■ What the task asks: Output each line exactly as written, from the first line of the records to the line bearing "You are a GUI", inclusive, while leaving every picture out.

■ ■ ■ ■

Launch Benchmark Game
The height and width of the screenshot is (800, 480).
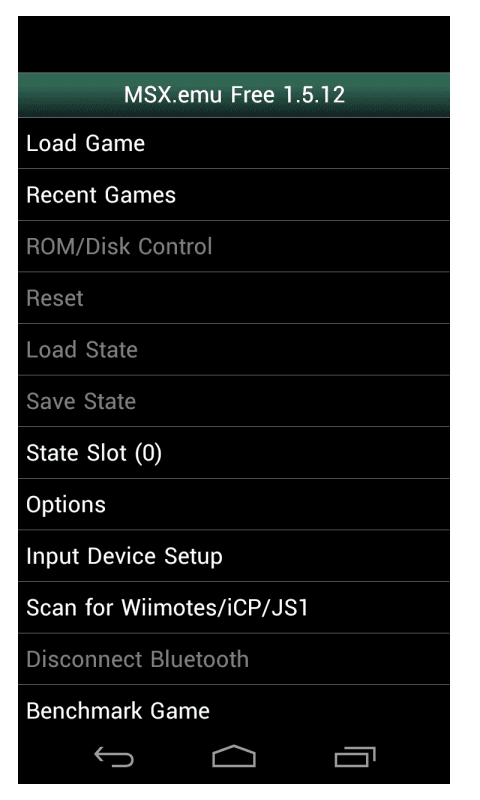click(234, 708)
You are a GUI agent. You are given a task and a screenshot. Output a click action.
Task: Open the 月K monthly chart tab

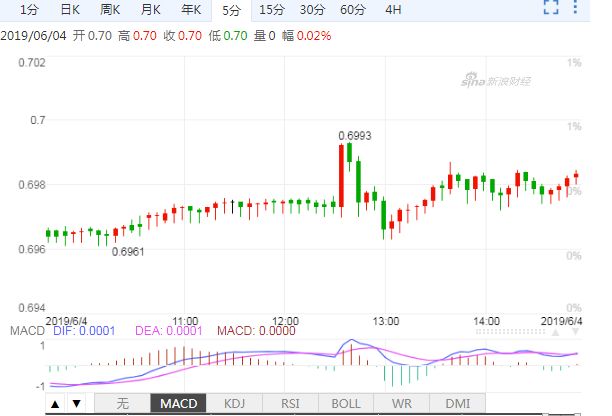click(x=151, y=10)
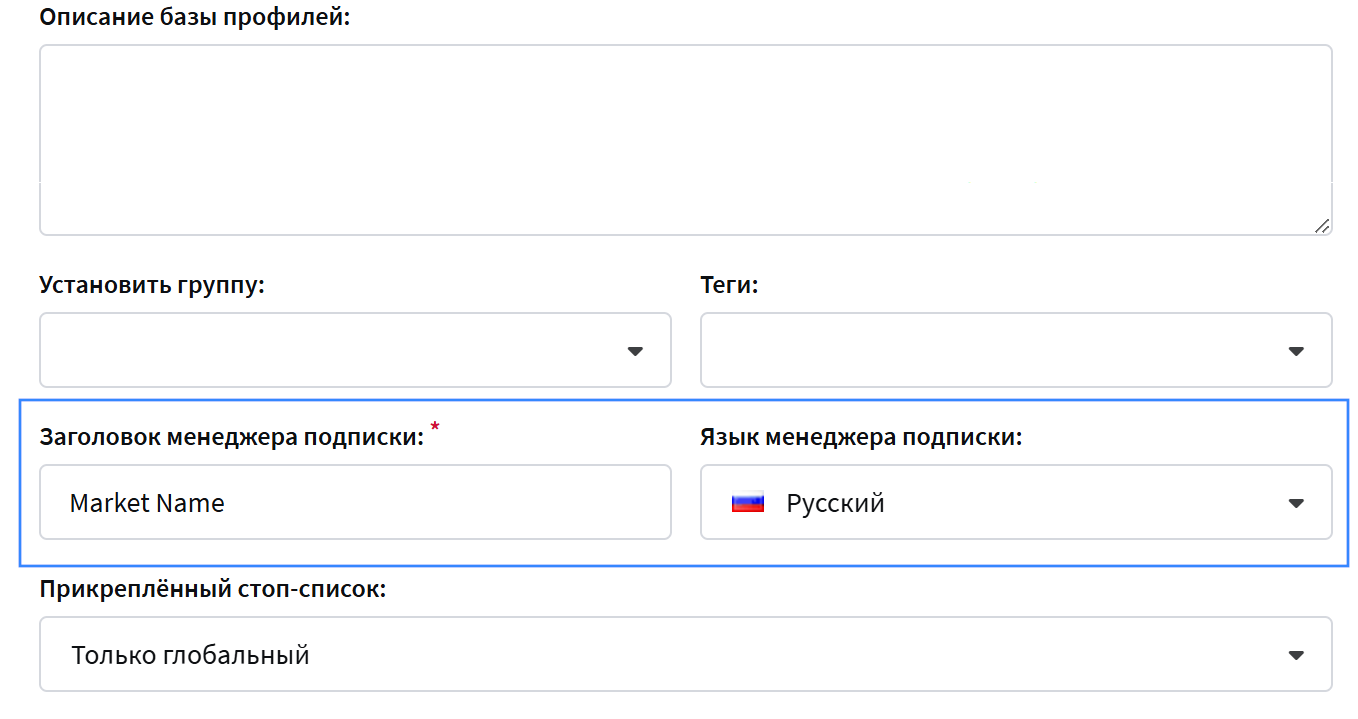The image size is (1358, 719).
Task: Click the Теги label
Action: 729,285
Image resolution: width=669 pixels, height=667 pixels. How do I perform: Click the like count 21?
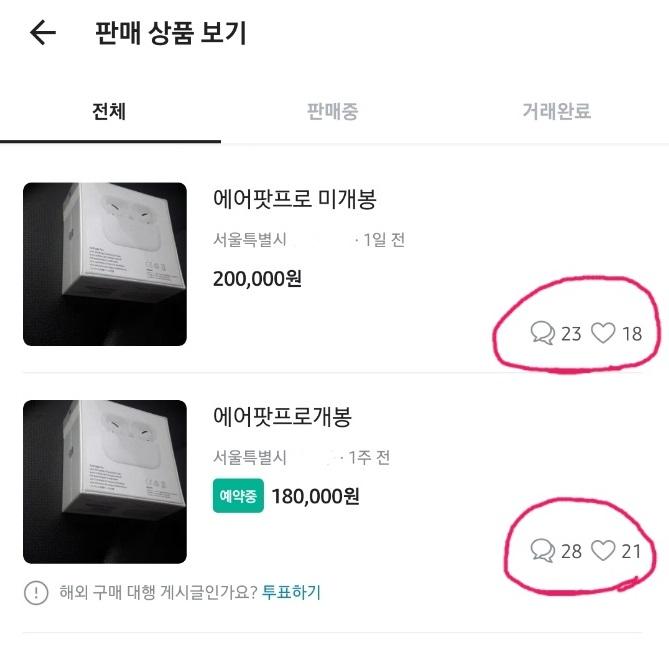click(631, 550)
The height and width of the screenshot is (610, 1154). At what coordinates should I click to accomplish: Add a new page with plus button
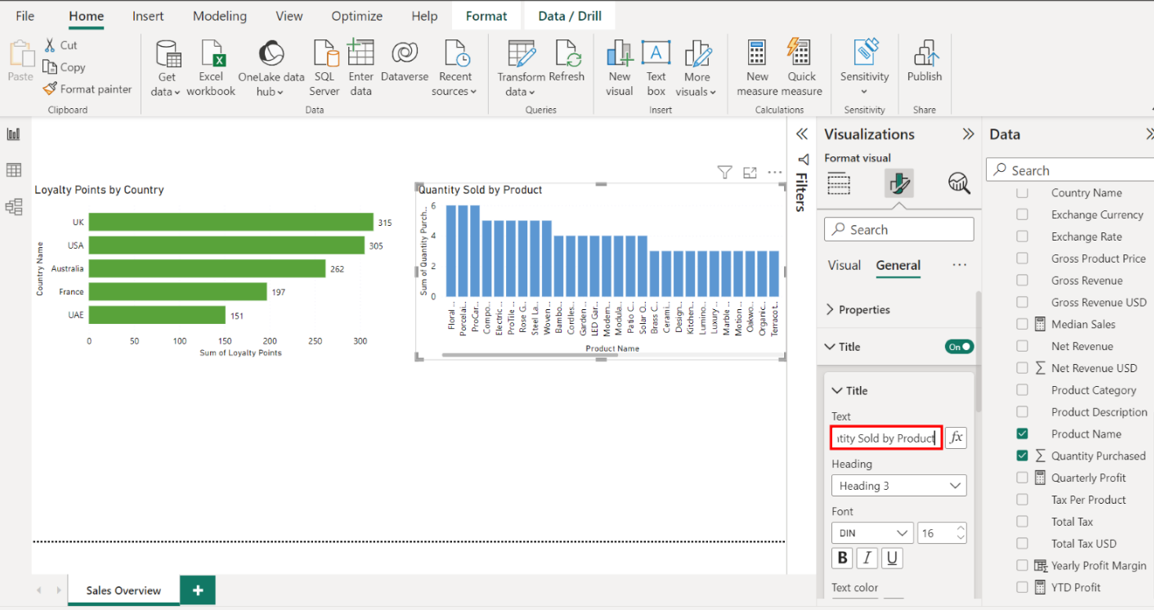(x=198, y=590)
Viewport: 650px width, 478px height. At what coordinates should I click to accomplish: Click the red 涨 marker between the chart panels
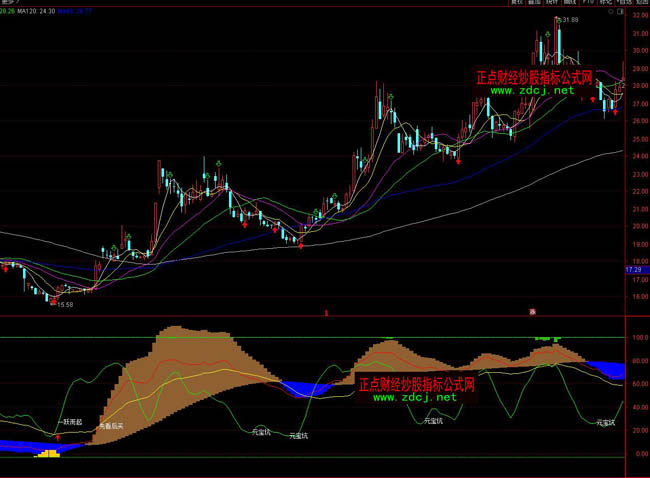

■ ■ ■ ■

■ Answer to the problem:
Launch Benchmark Game
The height and width of the screenshot is (800, 480).
click(234, 708)
You are a GUI agent. You are given a task and a screenshot. Output a click action.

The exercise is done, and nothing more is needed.